Чем жива человеческая память? Событиями и лицами, поступками и словами.
Однако, если даже с точностью выстроить их друг за дружкой, вспомнив, что следовало за чем, если даже по словечку вспомнить, что, кто и когда сказал, это окажется всего лишь навсего сухой перечень событий. События и лица, поступки и слова, давно ушедшие от тебя, вернутся снова, если их соединить памятью чувств.
Что я почувствовал, вновь переступив знакомый порог?
Сильную обиду, обделенность, обман.
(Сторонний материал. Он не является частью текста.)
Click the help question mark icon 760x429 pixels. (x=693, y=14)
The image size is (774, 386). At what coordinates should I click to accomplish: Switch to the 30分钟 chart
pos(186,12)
Будто я что-то потерял и знаю, что потерял без возврата, навеки.
Бабушка подошла к прилавку, вела там тихий, очень вежливый разговор, а я стоял, как тогда, до войны, у самого порога, и было на душе у меня пусто, будто я ночью иду по пустой дороге. И батя мне все млился, папка – вот он там стоял, не где бабушка, подальше, у самого края прилавка, время от времени поворачивался ко мне – покупал «Беломор», платил деньги, брал пачки, а сам так часто-часто на меня оглядывался, словно боялся, что я убегу, исчезну, и улыбка не сходила с его лица, а я ведь тогда таращился на красивые цветные коробки, на табак и собирался спросить отца, почему он не купит себе трубку, – вот было бы здорово, – да так и не спросил.
И много чего другого не успел я сделать там, до войны, пока отец был так неправдоподобно близко – только руку протяни. Например, порыбачить не успел, сходить с ним на охоту.
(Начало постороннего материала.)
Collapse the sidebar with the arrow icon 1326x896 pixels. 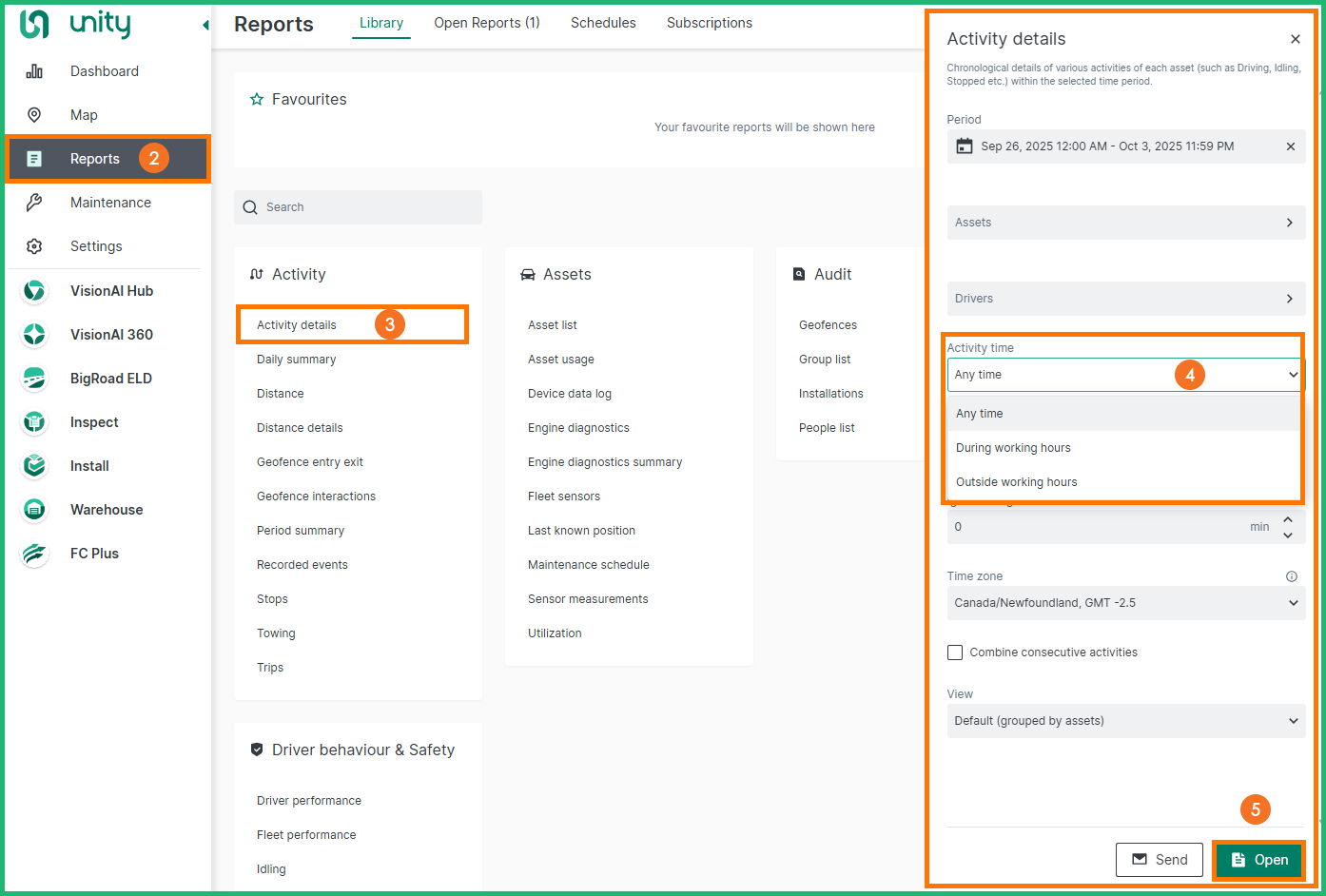(x=205, y=25)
Я вспомнил, как отец уходил с ружьем, яркой вспышкой озарило меня прошедшее, но не забытое мгновенье, точнее, чувство: мы с мамой провожаем его до угла, где почтовый ящик, я обещаю не плакать, взрослые объясняют, что на охоту мне еще рано, и я как будто хорошо понимаю это, больше того, мне становится страшно, когда я представляю себе, как громко жахнет выстрел, – так вот, я обещаю не плакать, но не могу сдержаться и навзрыд плачу, когда отец, оглянувшись в последний раз, отходит от нас. Закатное солнце слепит меня, бордовое, зловещее, грозное солнце, на фоне которого раскачивается кепочка отца, вещевой мешок и ствол ружья, мне отчего-то душно, тяжело на душе, я боюсь за отца – почему он уходит от нас, зачем эта охота, пусть лучше вернется, мама берет меня на руки, бегом несет домой, точно спасает от беды, и в глазах у нее я тоже вижу слезы.
Как приходит тревога в дом? Плачем малыша, которого напугало красное, словно налитое кровью, закатное солнце, и вслед за ним заплакала мама, а через день вернулся расстроенный отец – охота не удалась, даже ни разу не выстрелил; ну хорошо, что же делать, а он хмурится и ломает спички, закуривая «Беломор».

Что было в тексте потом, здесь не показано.